Reproduce only the lines of the material below that start at the line containing "Where should I click to: Go" and stop at the line containing "Given: Tick the email field checkbox". Keep both end lines.

*** DATA FOR THIS EXERCISE ***

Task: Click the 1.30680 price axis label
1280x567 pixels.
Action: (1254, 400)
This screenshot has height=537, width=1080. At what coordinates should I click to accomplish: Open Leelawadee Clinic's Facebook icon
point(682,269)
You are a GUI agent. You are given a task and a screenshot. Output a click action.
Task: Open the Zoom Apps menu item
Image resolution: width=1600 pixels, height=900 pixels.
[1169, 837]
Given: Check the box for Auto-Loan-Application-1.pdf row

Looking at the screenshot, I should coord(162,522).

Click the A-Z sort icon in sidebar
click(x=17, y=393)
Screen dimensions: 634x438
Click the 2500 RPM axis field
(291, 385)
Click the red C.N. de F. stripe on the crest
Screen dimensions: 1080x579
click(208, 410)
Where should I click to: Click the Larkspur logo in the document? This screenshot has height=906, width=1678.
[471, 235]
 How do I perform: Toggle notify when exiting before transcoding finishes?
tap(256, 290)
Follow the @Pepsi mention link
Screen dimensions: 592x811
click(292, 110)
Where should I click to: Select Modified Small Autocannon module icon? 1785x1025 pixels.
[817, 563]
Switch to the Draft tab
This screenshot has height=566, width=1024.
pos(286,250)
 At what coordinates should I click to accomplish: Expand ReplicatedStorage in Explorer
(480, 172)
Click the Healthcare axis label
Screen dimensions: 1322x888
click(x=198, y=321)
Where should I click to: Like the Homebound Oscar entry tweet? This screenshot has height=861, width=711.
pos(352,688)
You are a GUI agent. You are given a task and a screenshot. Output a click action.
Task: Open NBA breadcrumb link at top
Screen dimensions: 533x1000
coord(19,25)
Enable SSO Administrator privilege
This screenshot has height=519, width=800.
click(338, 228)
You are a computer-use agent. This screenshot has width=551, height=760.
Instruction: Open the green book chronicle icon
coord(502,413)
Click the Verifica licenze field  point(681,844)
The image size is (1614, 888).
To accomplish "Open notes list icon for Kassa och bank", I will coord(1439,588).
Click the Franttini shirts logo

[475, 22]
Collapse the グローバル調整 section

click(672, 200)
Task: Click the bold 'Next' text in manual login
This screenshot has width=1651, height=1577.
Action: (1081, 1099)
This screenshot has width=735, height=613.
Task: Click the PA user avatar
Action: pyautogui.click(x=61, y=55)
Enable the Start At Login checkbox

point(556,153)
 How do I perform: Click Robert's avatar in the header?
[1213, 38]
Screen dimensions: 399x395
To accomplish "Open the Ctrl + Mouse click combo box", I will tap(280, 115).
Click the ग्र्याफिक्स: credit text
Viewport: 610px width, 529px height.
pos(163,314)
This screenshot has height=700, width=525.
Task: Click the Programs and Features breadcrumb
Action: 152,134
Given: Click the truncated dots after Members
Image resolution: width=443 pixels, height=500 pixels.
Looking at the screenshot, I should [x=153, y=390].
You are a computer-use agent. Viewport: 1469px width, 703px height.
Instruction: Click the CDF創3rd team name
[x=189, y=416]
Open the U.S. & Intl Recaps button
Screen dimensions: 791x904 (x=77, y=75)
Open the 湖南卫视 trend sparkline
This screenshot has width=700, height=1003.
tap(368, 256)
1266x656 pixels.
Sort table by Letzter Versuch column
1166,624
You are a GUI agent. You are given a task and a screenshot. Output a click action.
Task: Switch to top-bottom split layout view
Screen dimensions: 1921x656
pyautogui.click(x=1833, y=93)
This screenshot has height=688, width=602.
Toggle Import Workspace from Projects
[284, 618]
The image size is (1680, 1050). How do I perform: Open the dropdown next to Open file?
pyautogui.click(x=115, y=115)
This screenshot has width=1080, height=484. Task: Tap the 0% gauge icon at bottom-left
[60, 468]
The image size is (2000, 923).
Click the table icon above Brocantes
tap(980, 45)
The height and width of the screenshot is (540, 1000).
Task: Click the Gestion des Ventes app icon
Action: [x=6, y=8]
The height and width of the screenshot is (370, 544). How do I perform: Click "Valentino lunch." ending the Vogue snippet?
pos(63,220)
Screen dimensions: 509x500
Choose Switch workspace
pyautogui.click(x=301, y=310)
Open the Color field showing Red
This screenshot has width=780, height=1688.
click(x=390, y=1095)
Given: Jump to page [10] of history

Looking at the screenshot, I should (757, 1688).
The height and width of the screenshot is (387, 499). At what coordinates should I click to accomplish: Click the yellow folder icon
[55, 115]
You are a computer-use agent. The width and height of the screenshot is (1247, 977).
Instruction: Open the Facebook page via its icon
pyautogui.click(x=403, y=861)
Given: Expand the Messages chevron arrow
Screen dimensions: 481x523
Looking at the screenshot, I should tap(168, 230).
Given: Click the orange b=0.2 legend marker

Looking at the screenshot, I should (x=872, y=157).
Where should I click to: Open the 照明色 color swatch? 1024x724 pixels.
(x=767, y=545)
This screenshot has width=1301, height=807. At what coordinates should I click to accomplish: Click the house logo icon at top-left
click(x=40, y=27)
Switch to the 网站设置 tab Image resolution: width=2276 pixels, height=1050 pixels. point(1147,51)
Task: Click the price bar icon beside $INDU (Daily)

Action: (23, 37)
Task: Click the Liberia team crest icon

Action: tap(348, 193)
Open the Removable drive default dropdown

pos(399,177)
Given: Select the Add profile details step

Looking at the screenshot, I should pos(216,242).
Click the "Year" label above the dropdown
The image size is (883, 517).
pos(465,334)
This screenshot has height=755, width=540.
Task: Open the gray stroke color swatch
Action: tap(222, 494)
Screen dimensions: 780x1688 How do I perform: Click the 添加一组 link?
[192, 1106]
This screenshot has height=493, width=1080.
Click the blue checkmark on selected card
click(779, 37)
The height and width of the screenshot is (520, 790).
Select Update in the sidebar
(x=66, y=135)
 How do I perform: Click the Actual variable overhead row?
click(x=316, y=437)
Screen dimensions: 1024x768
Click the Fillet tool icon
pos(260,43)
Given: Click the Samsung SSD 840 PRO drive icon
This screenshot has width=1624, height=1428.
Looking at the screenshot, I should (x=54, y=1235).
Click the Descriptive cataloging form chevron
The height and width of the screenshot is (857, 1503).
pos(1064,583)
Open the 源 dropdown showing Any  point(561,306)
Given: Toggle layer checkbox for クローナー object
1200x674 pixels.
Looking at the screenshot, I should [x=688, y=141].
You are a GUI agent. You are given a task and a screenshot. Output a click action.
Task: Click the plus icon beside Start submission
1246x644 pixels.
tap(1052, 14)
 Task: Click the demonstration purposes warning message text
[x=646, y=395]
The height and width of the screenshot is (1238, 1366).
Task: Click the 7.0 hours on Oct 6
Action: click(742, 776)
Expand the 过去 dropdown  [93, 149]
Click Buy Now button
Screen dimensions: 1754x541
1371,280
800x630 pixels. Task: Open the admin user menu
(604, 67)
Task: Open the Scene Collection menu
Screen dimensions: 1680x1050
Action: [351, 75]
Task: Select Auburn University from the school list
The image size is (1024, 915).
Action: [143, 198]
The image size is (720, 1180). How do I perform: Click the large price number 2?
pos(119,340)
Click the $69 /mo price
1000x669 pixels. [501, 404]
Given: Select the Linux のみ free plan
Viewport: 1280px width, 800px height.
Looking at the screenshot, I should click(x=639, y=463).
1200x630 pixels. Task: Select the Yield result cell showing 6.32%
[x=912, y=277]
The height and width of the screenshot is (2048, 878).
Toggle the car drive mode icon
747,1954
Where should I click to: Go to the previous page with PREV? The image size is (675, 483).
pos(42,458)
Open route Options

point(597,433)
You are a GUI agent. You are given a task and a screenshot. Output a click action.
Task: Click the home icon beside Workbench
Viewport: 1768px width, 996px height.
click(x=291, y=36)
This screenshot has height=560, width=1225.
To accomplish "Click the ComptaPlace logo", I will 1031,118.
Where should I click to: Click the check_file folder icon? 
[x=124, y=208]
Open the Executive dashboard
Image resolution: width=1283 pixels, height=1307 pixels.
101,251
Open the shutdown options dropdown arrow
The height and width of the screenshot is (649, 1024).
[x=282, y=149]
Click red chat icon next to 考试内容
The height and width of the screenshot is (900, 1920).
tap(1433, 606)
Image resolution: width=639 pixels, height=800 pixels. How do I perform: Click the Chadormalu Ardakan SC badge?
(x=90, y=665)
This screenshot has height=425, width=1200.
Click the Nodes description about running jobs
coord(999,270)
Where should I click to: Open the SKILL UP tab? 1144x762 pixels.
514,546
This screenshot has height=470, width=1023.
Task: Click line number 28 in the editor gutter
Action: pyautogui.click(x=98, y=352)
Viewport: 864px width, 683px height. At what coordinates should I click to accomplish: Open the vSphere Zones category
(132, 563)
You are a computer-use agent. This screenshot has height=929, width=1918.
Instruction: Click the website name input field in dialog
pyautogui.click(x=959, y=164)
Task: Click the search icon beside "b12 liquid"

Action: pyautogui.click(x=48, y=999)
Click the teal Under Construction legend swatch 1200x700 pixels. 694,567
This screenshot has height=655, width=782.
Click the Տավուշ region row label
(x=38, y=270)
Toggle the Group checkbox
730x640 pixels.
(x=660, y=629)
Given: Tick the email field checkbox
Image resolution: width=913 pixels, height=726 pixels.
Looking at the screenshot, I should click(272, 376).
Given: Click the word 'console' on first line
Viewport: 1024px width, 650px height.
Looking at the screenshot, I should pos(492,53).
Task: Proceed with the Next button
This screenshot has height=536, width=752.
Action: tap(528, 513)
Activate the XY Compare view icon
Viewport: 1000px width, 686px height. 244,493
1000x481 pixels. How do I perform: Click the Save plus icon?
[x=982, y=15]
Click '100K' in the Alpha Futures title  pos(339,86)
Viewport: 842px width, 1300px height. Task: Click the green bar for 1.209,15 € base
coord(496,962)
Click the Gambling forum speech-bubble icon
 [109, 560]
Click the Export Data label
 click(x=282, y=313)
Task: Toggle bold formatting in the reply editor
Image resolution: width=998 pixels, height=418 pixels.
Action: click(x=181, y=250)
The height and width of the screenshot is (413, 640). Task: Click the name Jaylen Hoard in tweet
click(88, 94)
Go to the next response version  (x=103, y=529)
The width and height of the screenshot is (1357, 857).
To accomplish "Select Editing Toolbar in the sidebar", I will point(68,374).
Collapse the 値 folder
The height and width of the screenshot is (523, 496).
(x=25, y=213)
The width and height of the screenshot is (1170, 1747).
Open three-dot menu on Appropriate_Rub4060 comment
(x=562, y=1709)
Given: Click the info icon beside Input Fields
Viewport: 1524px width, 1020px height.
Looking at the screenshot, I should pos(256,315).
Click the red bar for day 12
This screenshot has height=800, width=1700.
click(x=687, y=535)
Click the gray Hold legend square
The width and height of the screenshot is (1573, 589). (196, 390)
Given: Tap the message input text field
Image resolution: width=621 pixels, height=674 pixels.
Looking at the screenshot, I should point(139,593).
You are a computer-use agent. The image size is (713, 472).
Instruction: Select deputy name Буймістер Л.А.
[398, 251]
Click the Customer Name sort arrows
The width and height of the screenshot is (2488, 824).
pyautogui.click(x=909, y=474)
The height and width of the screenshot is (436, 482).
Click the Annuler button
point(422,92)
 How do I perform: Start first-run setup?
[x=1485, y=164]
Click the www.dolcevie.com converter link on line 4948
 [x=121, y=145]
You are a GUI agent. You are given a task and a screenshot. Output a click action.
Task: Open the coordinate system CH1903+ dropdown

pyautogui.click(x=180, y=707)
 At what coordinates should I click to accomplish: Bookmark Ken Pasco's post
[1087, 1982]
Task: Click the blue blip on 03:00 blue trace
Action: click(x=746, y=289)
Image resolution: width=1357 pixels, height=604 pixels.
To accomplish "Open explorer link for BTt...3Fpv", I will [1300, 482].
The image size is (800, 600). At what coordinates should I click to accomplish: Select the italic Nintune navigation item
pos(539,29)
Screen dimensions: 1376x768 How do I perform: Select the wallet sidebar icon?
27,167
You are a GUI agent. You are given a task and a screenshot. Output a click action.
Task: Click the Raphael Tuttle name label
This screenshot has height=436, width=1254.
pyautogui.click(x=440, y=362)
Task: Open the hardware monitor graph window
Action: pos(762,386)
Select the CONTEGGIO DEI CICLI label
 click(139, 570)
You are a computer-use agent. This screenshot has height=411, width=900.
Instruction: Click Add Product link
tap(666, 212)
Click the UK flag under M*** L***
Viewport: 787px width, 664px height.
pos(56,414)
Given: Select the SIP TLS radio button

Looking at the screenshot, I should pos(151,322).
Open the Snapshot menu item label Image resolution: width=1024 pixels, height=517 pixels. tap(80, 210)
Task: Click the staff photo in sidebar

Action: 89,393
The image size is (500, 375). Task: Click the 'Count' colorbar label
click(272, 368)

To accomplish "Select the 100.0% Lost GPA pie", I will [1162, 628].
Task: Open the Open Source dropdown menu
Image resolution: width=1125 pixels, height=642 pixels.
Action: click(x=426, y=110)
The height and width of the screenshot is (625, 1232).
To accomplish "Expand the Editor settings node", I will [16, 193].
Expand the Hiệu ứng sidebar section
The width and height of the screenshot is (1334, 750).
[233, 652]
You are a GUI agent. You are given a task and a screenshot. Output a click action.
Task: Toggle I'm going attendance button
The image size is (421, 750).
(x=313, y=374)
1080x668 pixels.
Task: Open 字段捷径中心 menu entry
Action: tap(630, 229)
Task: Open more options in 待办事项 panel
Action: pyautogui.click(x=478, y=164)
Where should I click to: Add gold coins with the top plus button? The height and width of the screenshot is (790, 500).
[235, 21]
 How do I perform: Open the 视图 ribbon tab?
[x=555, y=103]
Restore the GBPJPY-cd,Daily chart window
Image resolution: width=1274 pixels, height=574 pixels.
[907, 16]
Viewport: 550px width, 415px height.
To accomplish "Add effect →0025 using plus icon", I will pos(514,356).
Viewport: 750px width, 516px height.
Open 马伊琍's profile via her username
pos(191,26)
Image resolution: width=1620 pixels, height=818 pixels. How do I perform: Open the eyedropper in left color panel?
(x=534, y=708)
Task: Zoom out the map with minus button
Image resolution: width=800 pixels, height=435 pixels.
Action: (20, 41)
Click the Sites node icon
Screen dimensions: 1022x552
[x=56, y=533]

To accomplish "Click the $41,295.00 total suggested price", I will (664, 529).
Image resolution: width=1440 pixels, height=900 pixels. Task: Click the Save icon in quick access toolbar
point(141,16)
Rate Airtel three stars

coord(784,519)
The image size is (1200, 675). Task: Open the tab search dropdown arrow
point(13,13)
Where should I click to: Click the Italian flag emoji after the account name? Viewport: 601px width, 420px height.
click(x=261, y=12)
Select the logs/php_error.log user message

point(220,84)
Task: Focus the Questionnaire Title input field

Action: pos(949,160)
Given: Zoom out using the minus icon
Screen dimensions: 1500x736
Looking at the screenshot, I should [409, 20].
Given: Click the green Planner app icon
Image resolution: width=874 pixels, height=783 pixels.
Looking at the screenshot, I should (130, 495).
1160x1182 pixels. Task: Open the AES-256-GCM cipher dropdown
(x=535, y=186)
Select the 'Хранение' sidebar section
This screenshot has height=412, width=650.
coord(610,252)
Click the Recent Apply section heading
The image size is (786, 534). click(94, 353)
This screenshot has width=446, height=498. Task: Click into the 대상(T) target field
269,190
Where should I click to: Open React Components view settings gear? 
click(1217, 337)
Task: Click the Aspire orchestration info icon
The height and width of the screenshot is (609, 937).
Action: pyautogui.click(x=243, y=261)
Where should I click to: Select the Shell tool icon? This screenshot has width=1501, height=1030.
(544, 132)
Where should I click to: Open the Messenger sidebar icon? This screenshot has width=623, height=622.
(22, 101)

*** End of DATA FOR THIS EXERCISE ***

#### [EXERCISE RESULT]
Where should I click to: Go to the previous page with PREV? The image size is (675, 483).
pos(42,458)
Open route Options

point(597,433)
You are a GUI agent. You are given a task and a screenshot. Output a click action.
Task: Click the home icon beside Workbench
Viewport: 1768px width, 996px height.
click(x=291, y=36)
This screenshot has height=560, width=1225.
To accomplish "Click the ComptaPlace logo", I will 1031,118.
Where should I click to: Click the check_file folder icon? 
[x=124, y=208]
Open the Executive dashboard
Image resolution: width=1283 pixels, height=1307 pixels.
101,251
Open the shutdown options dropdown arrow
The height and width of the screenshot is (649, 1024).
[x=282, y=149]
Click red chat icon next to 考试内容
The height and width of the screenshot is (900, 1920).
tap(1433, 606)
Image resolution: width=639 pixels, height=800 pixels. How do I perform: Click the Chadormalu Ardakan SC badge?
(x=90, y=665)
This screenshot has height=425, width=1200.
Click the Nodes description about running jobs
coord(999,270)
Where should I click to: Open the SKILL UP tab? 1144x762 pixels.
514,546
This screenshot has height=470, width=1023.
Task: Click line number 28 in the editor gutter
Action: pyautogui.click(x=98, y=352)
Viewport: 864px width, 683px height. At what coordinates should I click to accomplish: Open the vSphere Zones category
(132, 563)
You are a computer-use agent. This screenshot has height=929, width=1918.
Instruction: Click the website name input field in dialog
pyautogui.click(x=959, y=164)
Task: Click the search icon beside "b12 liquid"

Action: pyautogui.click(x=48, y=999)
Click the teal Under Construction legend swatch 1200x700 pixels. 694,567
This screenshot has height=655, width=782.
Click the Տավուշ region row label
(x=38, y=270)
Toggle the Group checkbox
730x640 pixels.
(x=660, y=629)
Given: Tick the email field checkbox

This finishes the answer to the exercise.